Figure 11 displays the average seasonal precipitation biases between the GCMs’ downscaled data and the observed data for each station. In winter, biases between the CMIP6-MME downscaled data and the observed data were smaller than those between the CMIP5-MME downscaled data and the observed data for 79% of stations. In spring and autumn, the downscaled CMIP6-MME exhibited a lower bias than the downscaled CMIP5-MME for 57% of stations. However, the downscaled CMIP5-MME outperformed the downscaled CMIP6-MME for 64% of stations in summer. There were substantial differences in the bias values. In winter, the maximum biases of the CMIP5-MME and CMIP6-MME downscaled data occurred at the LHK station (12.6 and 12.18 mm, respectively). In spring, the maximum bias of the CMIP5-MME downscaled data occurred at the ZA station (34.85 mm), and that of the CMIP6-MME downscaled data occurred at the ZX station (−27.34 mm). In summer, the maximum CMIP5-MME downscaled data bias occurred at the ZA station (62.69 mm), and that of the CMIP6-MME downscaled data occurred at the FP station (60.35 mm). In autumn, the maximum biases of the CMIP5-MME and CMIP6-MME downscaled data occurred at the FP station (18.32 and 20.74 mm, respectively). In winter, the mean biases of the CMIP5-MME and CMIP6-MME downscaled data were 6.78 and 6.69 mm, respectively. In spring, the mean biases of the CMIP5-MME and CMIP6-MME downscaled data were 2.21 and −0.02 mm, respectively. In summer, the mean biases of the CMIP5-MME and CMIP6-MME downscaled data were 12.21 and 7.01 mm, respectively. In autumn, the mean biases of the CMIP5-MME and CMIP6-MME downscaled data were 6.48 and 2.96 mm, respectively. Based on these results, the seasonal precipitation simulation capabilities of the downscaled CMIP6-MME were stronger for most stations compared to those of the downscaled CMIP5-MME in winter, spring, and autumn, and were weaker in summer. The bias value results indicate that the seasonal precipitation simulation performances of the downscaled CMIP6 models were improved compared with those of the downscaled CMIP5 models.

4. Discussion

In this study, temporally and spatially downscaled precipitation data from 20 GCMs from CMIP6 and CMIP5 projections were used to evaluate the precipitation simulation performance for HRB, China.

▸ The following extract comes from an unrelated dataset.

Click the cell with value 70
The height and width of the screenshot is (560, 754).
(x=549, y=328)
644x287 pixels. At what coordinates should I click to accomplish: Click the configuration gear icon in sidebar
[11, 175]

Comparison of the results with observed data during the period of 1970–2005, showed that both the downscaled CMIP5-MME and CMIP6-MME captured the spatial pattern, temporal pattern, and seasonal variation precipitation characteristics in the HRB. However, certain biases remain for the downscaled GCM precipitation simulations. The precipitation simulation biases of CMIP6-MME downscaled data were lower than those of CMIP5-MME downscaled data, indicating that the downscaled CMIP6-MME reduced the precipitation bias. These findings are consistent with those of some previous studies. Gusain et al. [8] assessed CMIP5 and CMIP6 GCM precipitation simulations for indicative characteristics that represent the complex dynamics of Indian summer monsoon rainfall and found significant improvement in CMIP6 models in capturing the spatiotemporal pattern of monsoon rainfall over India, particularly in the Western Ghats and the northeast foothills of the Himalayas. Rivera and Arnould [17] evaluated the ability of CMIP6 precipitation simulation historical runs to capture the complex spatial and temporal patterns observed over southwestern South America, with the results demonstrating that the primary features of regional precipitation were adequately captured by most CMIP6 models. Srivastava et al. [32] found that the multi-model medians of CMIP6 and CMIP5 exhibit similar biases in climatology and variability, but those of the CMIP6 tend to be smaller.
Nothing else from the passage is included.